SUPPLIED DATA section start
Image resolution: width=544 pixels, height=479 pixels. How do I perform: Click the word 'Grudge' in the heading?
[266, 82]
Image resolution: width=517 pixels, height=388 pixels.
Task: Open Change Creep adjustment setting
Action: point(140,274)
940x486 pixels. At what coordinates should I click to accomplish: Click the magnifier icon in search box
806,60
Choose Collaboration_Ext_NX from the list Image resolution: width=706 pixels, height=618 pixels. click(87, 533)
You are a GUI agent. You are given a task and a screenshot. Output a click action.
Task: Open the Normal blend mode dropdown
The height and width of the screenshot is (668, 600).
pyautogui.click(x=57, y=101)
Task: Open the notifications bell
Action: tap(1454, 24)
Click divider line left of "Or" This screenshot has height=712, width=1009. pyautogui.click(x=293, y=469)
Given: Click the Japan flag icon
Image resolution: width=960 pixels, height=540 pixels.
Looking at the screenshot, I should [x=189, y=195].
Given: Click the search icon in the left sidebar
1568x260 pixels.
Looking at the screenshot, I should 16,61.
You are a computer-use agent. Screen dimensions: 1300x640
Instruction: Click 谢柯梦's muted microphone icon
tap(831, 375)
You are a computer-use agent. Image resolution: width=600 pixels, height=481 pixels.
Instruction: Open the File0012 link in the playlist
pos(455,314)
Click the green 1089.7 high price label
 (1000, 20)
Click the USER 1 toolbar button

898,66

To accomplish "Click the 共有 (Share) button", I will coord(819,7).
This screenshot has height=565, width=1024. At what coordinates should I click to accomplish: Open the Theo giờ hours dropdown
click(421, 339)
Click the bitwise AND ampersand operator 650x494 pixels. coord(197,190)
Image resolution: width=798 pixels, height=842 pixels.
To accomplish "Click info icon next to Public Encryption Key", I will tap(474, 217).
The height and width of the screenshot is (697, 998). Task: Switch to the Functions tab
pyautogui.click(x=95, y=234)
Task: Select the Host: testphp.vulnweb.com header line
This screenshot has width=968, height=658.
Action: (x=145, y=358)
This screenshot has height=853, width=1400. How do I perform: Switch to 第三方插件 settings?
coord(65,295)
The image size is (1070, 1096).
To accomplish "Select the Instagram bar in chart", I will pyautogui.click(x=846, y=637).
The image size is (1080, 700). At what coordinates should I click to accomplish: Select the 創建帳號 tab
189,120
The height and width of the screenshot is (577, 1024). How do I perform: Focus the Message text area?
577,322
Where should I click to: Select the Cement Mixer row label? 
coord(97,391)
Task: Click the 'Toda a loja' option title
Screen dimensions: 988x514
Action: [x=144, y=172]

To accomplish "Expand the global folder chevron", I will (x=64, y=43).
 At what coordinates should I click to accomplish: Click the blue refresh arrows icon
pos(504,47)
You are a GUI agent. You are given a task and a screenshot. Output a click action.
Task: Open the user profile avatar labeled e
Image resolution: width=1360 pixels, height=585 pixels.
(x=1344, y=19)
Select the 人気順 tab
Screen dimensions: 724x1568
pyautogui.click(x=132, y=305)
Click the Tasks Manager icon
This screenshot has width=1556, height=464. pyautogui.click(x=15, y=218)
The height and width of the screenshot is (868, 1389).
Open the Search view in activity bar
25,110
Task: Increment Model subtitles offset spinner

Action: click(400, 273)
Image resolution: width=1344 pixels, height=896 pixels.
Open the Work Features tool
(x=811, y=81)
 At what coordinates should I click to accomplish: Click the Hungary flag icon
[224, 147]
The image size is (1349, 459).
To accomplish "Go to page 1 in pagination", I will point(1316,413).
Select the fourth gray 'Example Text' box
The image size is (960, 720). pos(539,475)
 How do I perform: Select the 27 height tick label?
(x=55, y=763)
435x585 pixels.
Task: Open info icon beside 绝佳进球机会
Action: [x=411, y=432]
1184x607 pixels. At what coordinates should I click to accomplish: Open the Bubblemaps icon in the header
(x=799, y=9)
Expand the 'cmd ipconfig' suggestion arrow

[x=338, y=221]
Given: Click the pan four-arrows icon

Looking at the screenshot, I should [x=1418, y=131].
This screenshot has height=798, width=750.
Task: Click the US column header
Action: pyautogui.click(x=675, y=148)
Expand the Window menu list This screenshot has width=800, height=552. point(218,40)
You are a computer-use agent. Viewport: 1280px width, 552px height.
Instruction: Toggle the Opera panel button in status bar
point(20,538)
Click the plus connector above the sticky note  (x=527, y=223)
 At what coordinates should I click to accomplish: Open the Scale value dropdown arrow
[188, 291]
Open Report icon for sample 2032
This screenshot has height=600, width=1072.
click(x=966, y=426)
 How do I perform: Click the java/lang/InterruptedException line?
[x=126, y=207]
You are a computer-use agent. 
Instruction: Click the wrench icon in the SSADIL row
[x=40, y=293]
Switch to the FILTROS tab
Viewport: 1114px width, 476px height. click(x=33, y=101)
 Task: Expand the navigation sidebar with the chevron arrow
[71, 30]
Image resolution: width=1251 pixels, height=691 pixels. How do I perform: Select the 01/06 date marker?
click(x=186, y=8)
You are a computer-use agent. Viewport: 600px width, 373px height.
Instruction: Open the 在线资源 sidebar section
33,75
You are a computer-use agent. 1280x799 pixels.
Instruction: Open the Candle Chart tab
SUPPLIED DATA section end
**TASK DIRECTIONS:**
Return, without any change, only the lines from the one containing "Click the plus" through the last line of the entries above.

**THE ANSWER:**
Click the plus connector above the sticky note  (x=527, y=223)
 At what coordinates should I click to accomplish: Open the Scale value dropdown arrow
[188, 291]
Open Report icon for sample 2032
This screenshot has height=600, width=1072.
click(x=966, y=426)
 How do I perform: Click the java/lang/InterruptedException line?
[x=126, y=207]
You are a computer-use agent. 
Instruction: Click the wrench icon in the SSADIL row
[x=40, y=293]
Switch to the FILTROS tab
Viewport: 1114px width, 476px height. click(x=33, y=101)
 Task: Expand the navigation sidebar with the chevron arrow
[71, 30]
Image resolution: width=1251 pixels, height=691 pixels. How do I perform: Select the 01/06 date marker?
click(x=186, y=8)
You are a computer-use agent. Viewport: 600px width, 373px height.
Instruction: Open the 在线资源 sidebar section
33,75
You are a computer-use agent. 1280x799 pixels.
Instruction: Open the Candle Chart tab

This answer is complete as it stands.